> DATA EXTRACTS:
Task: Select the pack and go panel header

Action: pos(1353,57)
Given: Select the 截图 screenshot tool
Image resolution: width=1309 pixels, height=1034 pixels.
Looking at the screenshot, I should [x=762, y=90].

> EXERCISE PROMPT: Retype every entry, keeping each character as it was.

> ANSWER TO THE PROBLEM:
Task: Select the pack and go panel header

Action: pos(1353,57)
Given: Select the 截图 screenshot tool
Image resolution: width=1309 pixels, height=1034 pixels.
Looking at the screenshot, I should [x=762, y=90].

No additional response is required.